Last Friday, Mayor Eric Adams announced a Subway Safety Plan that, he said, would mean “no more smoking, no more doing drugs, no more sleeping, no more barbecues on the subway system, and no more just doing whatever you want.” But the plan is not a crime-fighting plan; it is a homeless-control plan that expands on last month’s promise by the mayor and Governor Kathy Hochul that a record number of cops would be “omnipresent” underground.
The day after the plan’s announcement, four stabbings rocked the transit system. An attack on a homeless man showed that the subway can be as unsafe for the homeless themselves as for riders who view them with fear. On Saturday at 3 a.m., three men demanded money from the 46-year-old victim at the Jamaica–Van Wyck station in Kew Gardens. When he resisted, he was stabbed in the buttocks and thighs before the assailants fled. About 12 hours later, a woman arguing with her assailant on the 3 train in Manhattan was stabbed three times and hospitalized. Then, at about 8:30 p.m., in Washington Heights, a 24-year-old man was jumped by two teenagers. Stabbed with a boxcutter (a dangerous weapon under the New York State Penal Law), he retained his property when the assailants fled. Also in Manhattan, a 31-year-old man riding south argued with a man and a woman because she was smoking. He, too, was stabbed and hospitalized; the couple escaped at the 116th Street station. These attacks followed stabbings earlier in the week—one on a break-dancer onboard a train near the First Avenue station in the East Village, another a slashing in Queens, one stop east of the Jamaica–Van Wyck station.

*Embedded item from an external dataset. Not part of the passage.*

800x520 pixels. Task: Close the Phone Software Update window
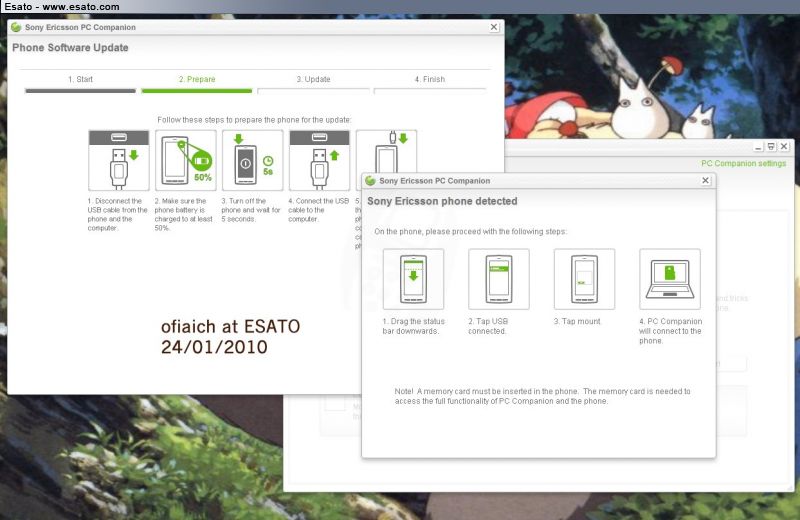click(494, 27)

The new safety plan would appear to be comprehensive. It touches all bases of law enforcement, social services, and mental health, as well as the trendy “peer involvement.” It introduces New Yorkers to a tossed salad of new acronyms, including joint response teams of cops and Department of Homeless Services, Department of Health & Mental Hygiene, and community-based providers; five community-based homeless-outreach and transit-hub teams to concentrate on busy stations; a dozen mental-health neighborhood-response unit teams of medical staff, behavioral-health clinicians, and peers (left undefined); and end-of-line teams of MTA and city personnel who will apparently require patrons refusing to exit to seek shelter elsewhere. It also sets up a dozen cross-agency teams—combining an outreach worker, clinician, and police officer—to steer clients to teams of helpers who will remain on the station platforms to offer increased engagement and care, including shelter to those in need who have been ejected from the train cars. And it creates six new joint Fire Department & Health + Hospital (H+H) Behavioral Health Emergency Assistance Response Division (“B-HEARD”) teams, beyond the 11 currently existing.
Yet the plan seems unfinished. It involves considerable overlap and makes no mention of the Office of Community Mental Health established at the end of 2021 by former mayor Bill de Blasio to formalize the $1 billion THRIVE–NYC project run by his wife. Indeed, the plan doesn’t detail any costs, nor does it indicate when some or all of these team members will be hired or reassigned from current activities.
Other details have emerged. At an earlier briefing, Hochul announced that ten of a possible 100 clinicians had already been assigned. Currently, the 2,500 Transit Bureau cops are being augmented by an additional 1,000 cops. New bureau chief Jason Wilcox has made getting officers onto trains a high priority, though he hasn’t yet replicated 1970s efforts to have two uniformed officers ride all late-night trains. A weekly Enhanced Outreach Taskforce (EOT) Meeting, based on the NYPD’s Compstat, will include representatives from each of the agencies named and a number with no direct responsibilities for the program.
Amid all the talking and meeting, authorities also intend to review Kendra’s Law (New York State Mental Hygiene Law § 9.60), which, since November 1999, has allowed for involuntary assistance outpatient treatment after a judge orders people who pose a risk to themselves or to others to undergo psychiatric treatment.
I would be amazed if Mayor Adams, a retired NYPD captain who began his career as a transit cop, believes that all those using the subway will follow his admonition: “Swipe your MetroCard. Ride the system. Get off at your destination.” That didn’t happen in the 1970s and 1980s. Since then, the failure of the city to address homelessness and mental-health issues has led to a growing number of riders who not only have no MetroCards but also have no destinations. Whatever its virtues, this Subway Safety Plan is unlikely to change that dynamic.